§ TASKS TO PERFORM
(1) Copy the stretch of the telephone museum passage from "Demrow has seen" through "of telephone changes.", swapping "rotary phones" for "dial telephones" wherever it appears.
(2) Extend the passage about the Footville Telephone Museum with new sentences that follow its final line.

But she has proof of a time when people got along just fine without apps and Internet access on their phones.



Step inside the small brick building at 115 W. Center St. in Footville.

Demrow will be happy to give you a tour of the Footville Telephone Museum, highlighting more than 60 old phones, at least two 20th-century switchboards and telegraph equipment.

For some, the outdated way of communicating will stir memories.

For others, confusion.

Demrow has seen kids put their fingers in the wheel holes of rotary phones and unsuccessfully try pressing the numbers.

“They say nothing works because they don’t know how to use them,” she said.

Children are clueless because push-button phones largely replaced rotary phones in the 1980s.

At 91, Demrow has lived through a lot of telephone changes.

She is treasurer and archivist of the Luther Valley Historical Society, which owns the telephone museum.

§ COLLECTED DATA
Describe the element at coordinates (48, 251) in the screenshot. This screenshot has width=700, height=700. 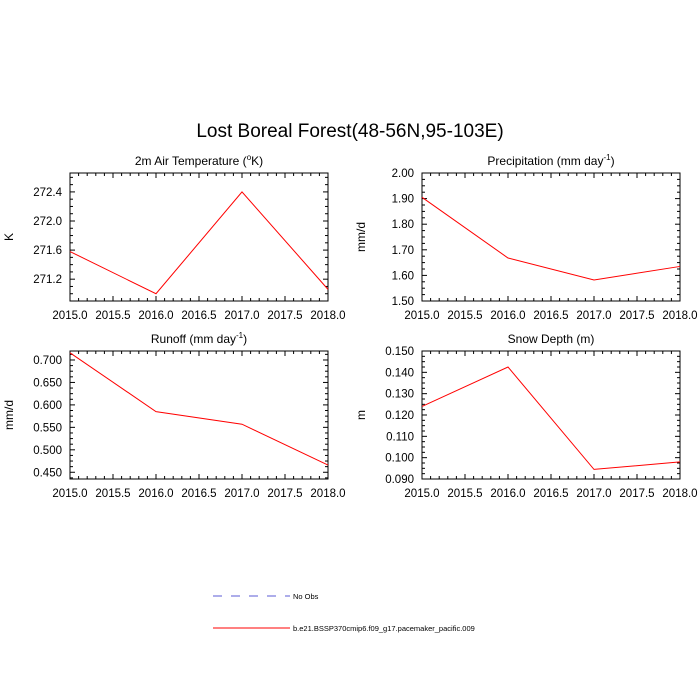
I see `y-tick-label: 271.6` at that location.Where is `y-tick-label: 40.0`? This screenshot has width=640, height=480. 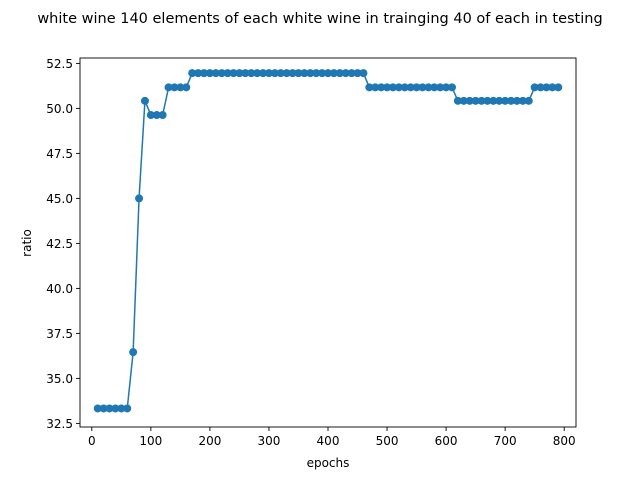 y-tick-label: 40.0 is located at coordinates (60, 289).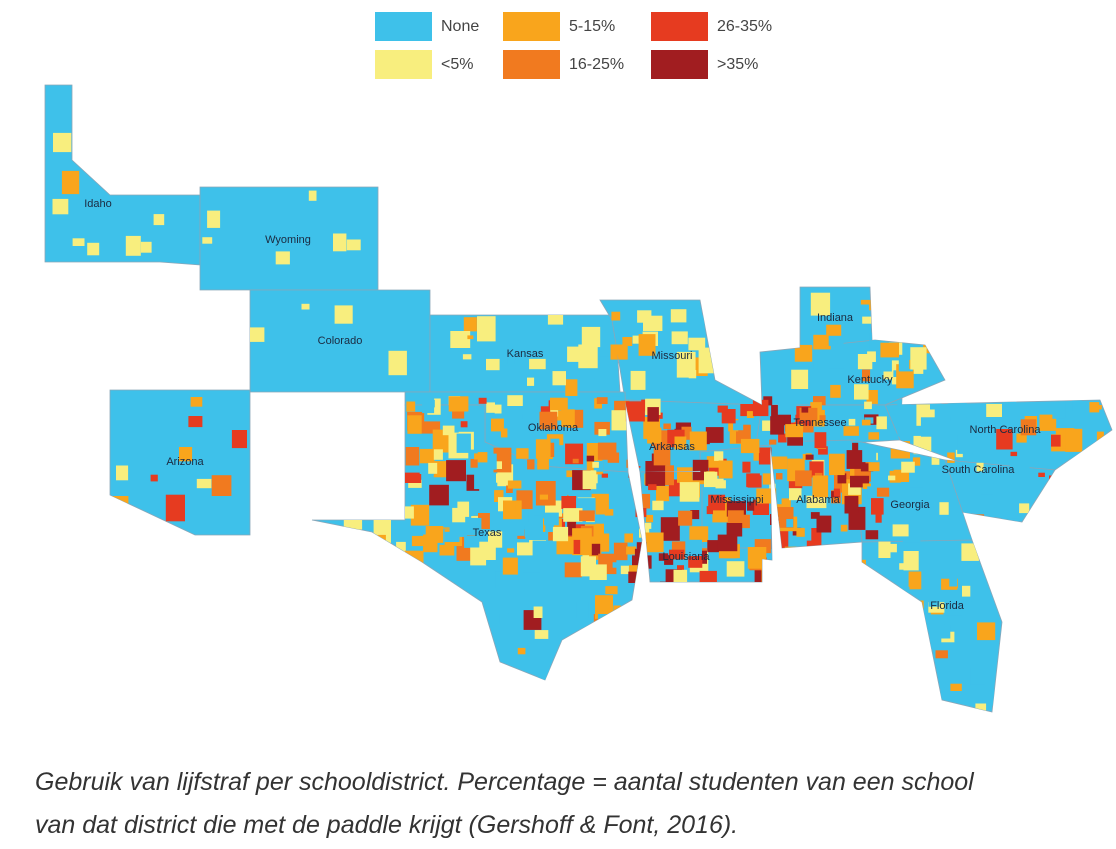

§ ANSWERS TO THE EXERCISE
(1)
Demrow has seen kids put their fingers in the wheel holes of dial telephones and unsuccessfully try pressing the numbers.

“They say nothing works because they don’t know how to use them,” she said.

Children are clueless because push-button phones largely replaced dial telephones in the 1980s.

At 91, Demrow has lived through a lot of telephone changes.

(2)
“I don’t remember any of us being on the phone,” she said, recalling her childhood during the Depression. “Telephones were used for special conversations or emergencies, not for visiting. We didn’t have time to talk to anyone.”

During her youth and for many years after, homes had only one phone. Yes, one phone. And you did not make long-distance calls unless it was really important because they were expensive.

Demrow grew up with a party line or a telephone circuit shared by more than one phone user. She had a party line after she married her late husband, Kenneth, in 1948 and still had one in the 1970s.

Each family on a party line had a different sounding ring to determine when to pick up. One ring might be long. Another might consist of two short rings or one long and a short.

Demrow said some people who visit the museum point to the mouthpieces of old phones. They tell how their parents had circles on their palms from holding them over the mouthpieces while listening in on party-line conversations.

She does not think eavesdropping was necessarily a bad thing.

“When there was a fire or someone was hurt, they could help,” Demrow said. “People were curious to know what was going on.”

She credits Myron Bohn for starting the “hands-on” telephone museum, which opened in 2001.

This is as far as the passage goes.